Please answer these questions from the Krysty Wilson-Cairns biography below:
1. On which detective show did she have a work experience placement at age 15?
2. What did she study at the Royal Conservatoire of Scotland, and in what year did she graduate?
3. What was the 2019 war film that marked her feature film debut?
+++ TEXT BLOCK +++
- Born: 26 May 1987 (age 39) Glasgow, Scotland
- Education: Craigholme School; Royal Conservatoire of Scotland; National Film and Television School;
- Occupation: Screenwriter
- Writing career
- Years active: 2012–present

= Krysty Wilson-Cairns =

Scottish screenwriter (born 1987)

Krysty Norma Lesley Wilson-Cairns (born 26 May 1987) is a Scottish screenwriter. Born and raised in Glasgow, she studied at the Royal Conservatoire of Scotland and the National Film and Television School. During her teenage years, she was a runner on television series including the detective show Taggart. Her script for the unproduced science fiction thriller Aether made the 2014 Black List and led to a staff writer role on the television show Penny Dreadful. Her feature film debut was the screenplay for the Sam Mendes-directed 2019 war film 1917. She co-wrote it with Mendes and received nominations for the Academy Award for Best Original Screenplay and the Writers Guild of America Award for Best Original Screenplay.

==Early life and education==
Wilson-Cairns was born on 26 May 1987 in Glasgow, Scotland. She grew up in the Shawlands area of the city in a single-parent household. Wilson-Cairns attended the private Craigholme School. Her grandparents partly funded her place at the school. At the age of 15, she had a work experience placement on the Scottish detective show Taggart. The series had used the mechanic shop that her father worked in as a set and she reports watching the filming of it during her summer holidays. She became a runner on the show as well as on other television series including Rebus and Lip Service.

Wilson-Cairns had initially aspired to study physics and become an engineer but her on set experiences as a runner fostered her interest in working in the film industry. She studied Digital Film and Television at the Royal Conservatoire of Scotland (RCS), and graduated in 2009. Her first creative work at the RCS was a short story about killer guinea pigs. She credits her ambition to become a screenwriter on being inspired by one of her lecturers at the RCS, screenwriter Richard Smith. She then spent a year working at the BBC Comedy Unit, before moving to London where she gained an MA in Screenwriting from the National Film and Television School (NFTS) in 2013. While studying at the NFTS, she worked as a bartender in The Toucan, an Irish pub in Soho, and developed script ideas during her downtime.
+++ DATASET RECORDS +++
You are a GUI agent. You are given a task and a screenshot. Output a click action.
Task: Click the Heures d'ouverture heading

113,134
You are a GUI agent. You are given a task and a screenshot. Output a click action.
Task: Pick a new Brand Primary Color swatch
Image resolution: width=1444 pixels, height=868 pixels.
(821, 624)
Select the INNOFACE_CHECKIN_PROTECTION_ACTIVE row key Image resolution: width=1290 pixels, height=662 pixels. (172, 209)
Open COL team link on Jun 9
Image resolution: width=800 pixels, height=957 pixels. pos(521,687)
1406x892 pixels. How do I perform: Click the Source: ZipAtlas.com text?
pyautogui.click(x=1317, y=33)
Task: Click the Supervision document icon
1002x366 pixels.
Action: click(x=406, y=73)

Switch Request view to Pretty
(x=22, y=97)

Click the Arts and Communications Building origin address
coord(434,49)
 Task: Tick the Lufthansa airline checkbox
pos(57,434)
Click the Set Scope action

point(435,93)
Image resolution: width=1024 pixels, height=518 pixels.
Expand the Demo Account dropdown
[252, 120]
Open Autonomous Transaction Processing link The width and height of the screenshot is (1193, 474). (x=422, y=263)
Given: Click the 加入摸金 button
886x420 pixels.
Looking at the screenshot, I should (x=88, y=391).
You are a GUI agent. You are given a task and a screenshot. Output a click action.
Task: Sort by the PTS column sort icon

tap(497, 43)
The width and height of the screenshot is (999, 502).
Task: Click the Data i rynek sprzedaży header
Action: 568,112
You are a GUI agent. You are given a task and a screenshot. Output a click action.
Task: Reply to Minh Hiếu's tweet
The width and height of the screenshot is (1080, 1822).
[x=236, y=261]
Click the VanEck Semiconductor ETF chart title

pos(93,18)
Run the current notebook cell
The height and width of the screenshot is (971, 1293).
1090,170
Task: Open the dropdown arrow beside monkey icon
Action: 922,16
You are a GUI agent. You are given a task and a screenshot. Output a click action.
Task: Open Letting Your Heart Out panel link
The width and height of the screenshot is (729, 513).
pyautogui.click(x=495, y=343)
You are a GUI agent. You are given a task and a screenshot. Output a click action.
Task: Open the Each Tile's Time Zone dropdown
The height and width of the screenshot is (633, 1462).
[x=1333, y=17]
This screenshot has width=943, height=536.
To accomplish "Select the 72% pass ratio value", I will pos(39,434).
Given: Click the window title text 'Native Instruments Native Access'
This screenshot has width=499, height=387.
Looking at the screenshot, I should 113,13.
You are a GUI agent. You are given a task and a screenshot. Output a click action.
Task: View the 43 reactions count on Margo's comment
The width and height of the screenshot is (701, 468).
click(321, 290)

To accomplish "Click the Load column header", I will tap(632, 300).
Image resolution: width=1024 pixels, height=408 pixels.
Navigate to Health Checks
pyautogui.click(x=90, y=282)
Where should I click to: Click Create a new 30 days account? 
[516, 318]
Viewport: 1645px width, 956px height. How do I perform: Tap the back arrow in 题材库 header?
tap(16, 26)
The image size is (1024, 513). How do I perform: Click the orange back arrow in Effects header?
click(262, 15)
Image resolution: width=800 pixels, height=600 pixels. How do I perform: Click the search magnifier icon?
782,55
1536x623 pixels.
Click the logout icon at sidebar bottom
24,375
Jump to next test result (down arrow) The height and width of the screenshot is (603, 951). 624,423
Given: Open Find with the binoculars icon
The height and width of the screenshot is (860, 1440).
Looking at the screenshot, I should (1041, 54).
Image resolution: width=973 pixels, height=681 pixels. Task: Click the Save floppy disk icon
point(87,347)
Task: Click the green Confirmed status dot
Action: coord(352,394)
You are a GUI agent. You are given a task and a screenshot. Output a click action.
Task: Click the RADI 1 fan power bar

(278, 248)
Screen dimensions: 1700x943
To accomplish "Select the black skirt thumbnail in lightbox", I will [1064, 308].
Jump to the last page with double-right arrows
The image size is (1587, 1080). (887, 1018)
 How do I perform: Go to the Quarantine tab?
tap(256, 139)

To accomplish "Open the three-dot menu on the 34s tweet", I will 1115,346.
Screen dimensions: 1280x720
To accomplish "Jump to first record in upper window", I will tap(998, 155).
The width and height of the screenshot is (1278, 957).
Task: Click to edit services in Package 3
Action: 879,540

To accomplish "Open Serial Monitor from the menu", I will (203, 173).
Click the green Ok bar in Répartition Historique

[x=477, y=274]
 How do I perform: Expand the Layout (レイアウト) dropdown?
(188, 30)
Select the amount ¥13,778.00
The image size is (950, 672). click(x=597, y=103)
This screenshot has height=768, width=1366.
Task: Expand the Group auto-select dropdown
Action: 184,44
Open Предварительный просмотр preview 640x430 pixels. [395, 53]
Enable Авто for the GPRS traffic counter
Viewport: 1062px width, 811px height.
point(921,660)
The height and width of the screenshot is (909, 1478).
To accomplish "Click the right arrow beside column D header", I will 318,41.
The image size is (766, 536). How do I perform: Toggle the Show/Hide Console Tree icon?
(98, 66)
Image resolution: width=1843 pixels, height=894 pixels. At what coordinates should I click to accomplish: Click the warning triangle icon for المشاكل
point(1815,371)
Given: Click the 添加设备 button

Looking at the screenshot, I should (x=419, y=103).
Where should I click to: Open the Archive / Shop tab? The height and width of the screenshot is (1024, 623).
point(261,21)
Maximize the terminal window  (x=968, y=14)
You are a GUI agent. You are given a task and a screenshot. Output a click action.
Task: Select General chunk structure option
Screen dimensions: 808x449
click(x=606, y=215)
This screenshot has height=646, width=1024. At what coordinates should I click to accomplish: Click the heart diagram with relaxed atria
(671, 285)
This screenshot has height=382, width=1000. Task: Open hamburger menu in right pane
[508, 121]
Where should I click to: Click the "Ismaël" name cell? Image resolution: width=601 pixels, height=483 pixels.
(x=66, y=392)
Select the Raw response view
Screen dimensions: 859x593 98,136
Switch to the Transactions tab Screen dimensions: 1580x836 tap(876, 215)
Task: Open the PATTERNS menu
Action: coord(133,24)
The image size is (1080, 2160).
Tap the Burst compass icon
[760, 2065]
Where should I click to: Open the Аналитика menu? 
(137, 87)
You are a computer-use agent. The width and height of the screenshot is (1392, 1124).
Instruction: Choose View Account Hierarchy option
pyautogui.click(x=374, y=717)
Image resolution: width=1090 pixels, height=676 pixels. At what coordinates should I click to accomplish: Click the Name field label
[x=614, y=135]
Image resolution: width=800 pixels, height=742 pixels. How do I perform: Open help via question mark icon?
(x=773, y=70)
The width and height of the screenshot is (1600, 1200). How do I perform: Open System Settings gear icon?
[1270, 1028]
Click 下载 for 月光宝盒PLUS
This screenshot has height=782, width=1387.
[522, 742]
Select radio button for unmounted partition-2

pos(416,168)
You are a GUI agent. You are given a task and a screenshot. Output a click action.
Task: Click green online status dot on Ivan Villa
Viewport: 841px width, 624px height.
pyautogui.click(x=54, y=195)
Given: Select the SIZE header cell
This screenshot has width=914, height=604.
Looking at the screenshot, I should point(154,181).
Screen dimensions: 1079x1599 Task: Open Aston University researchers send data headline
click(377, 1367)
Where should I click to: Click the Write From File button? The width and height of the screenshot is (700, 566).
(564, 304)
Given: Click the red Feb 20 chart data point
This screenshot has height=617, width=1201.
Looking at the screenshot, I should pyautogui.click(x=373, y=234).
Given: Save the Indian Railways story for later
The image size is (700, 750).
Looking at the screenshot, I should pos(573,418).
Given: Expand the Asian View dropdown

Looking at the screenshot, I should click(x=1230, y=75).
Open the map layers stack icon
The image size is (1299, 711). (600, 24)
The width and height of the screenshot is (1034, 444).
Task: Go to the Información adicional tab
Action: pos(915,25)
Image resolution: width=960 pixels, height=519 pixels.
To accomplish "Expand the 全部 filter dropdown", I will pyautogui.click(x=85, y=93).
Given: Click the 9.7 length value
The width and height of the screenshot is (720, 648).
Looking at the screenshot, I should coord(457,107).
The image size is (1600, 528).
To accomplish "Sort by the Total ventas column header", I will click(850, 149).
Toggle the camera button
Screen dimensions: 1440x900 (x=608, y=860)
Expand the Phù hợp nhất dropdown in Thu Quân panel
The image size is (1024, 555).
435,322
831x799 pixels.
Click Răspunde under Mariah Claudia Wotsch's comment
+++
__WRITTEN RESPONSE__
1. Taggart
2. Digital Film and Television; 2009
3. 1917